(Exercise) Your copy should match the entries exactly, with the pictures left out.

(Saved entries)
==*==
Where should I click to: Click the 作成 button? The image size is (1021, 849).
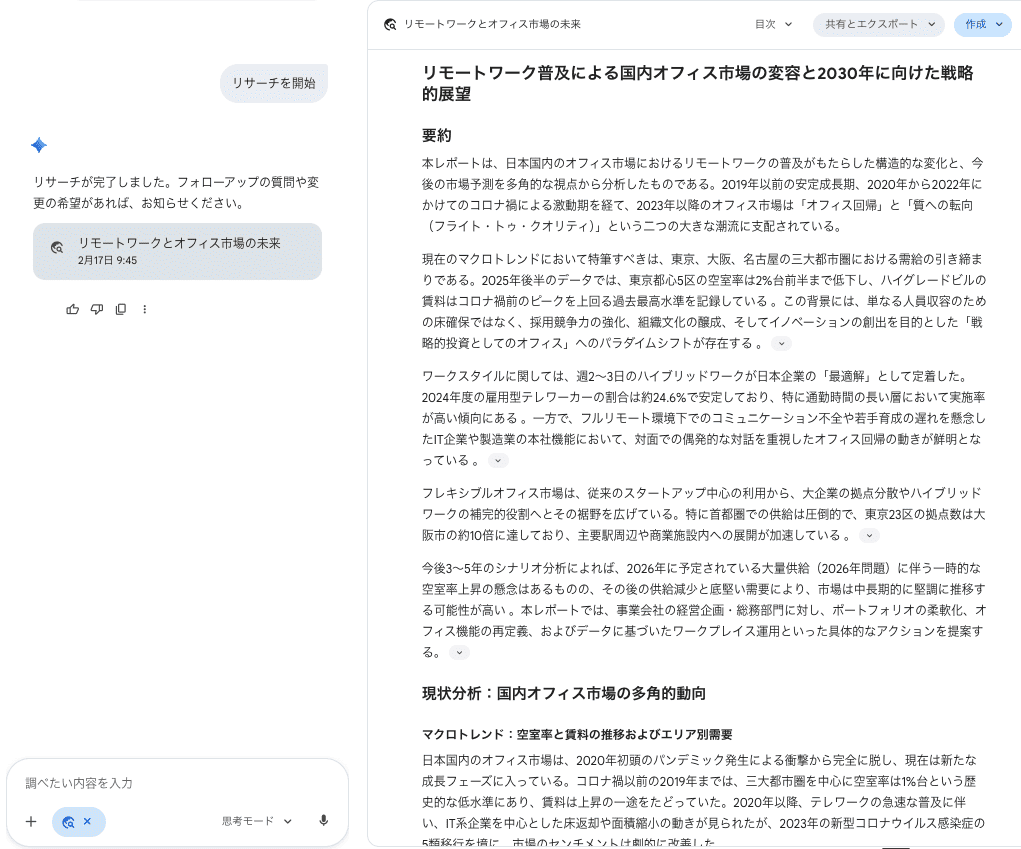tap(983, 24)
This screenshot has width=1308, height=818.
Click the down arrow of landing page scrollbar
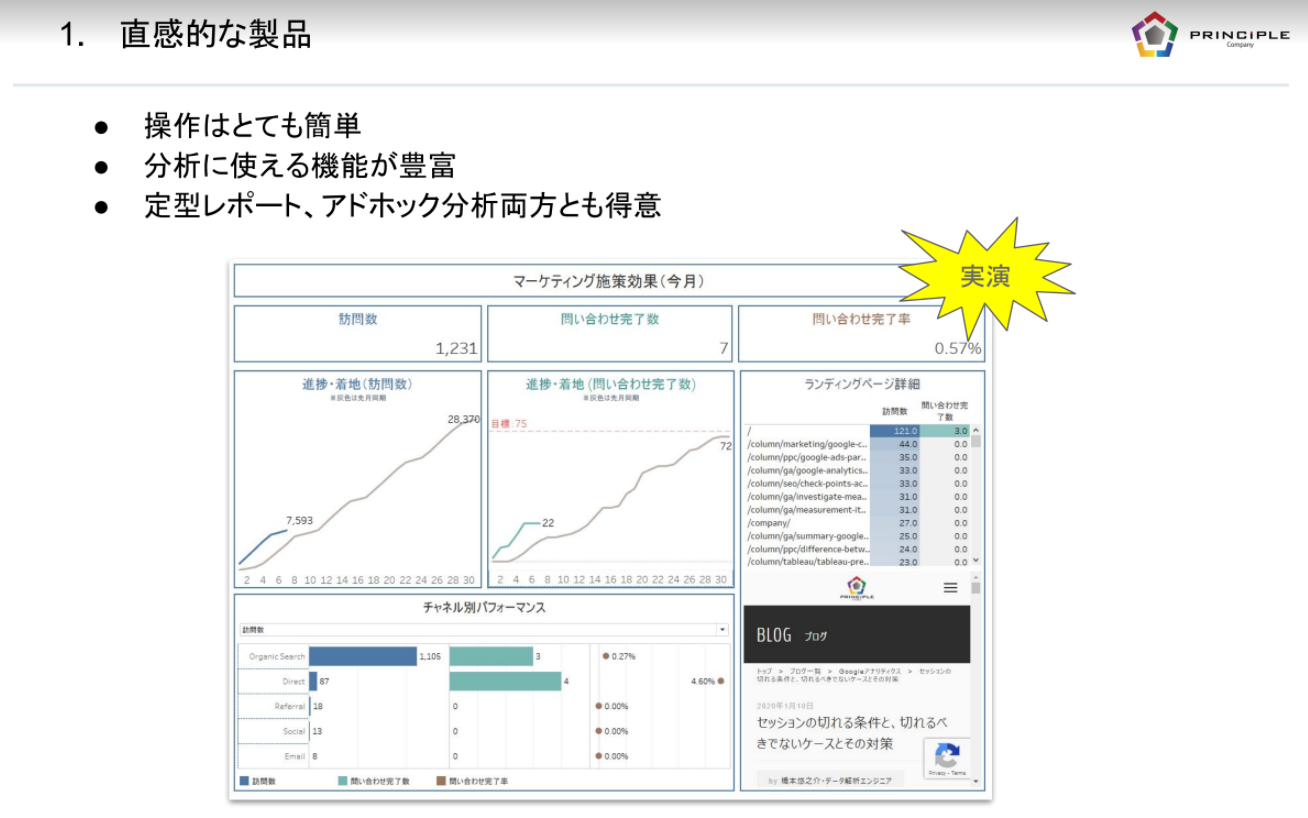click(x=976, y=561)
==*==
(Output)
Where should I click to: Click the 作成 button? The image size is (1021, 849).
tap(983, 24)
This screenshot has width=1308, height=818.
Click the down arrow of landing page scrollbar
click(x=976, y=561)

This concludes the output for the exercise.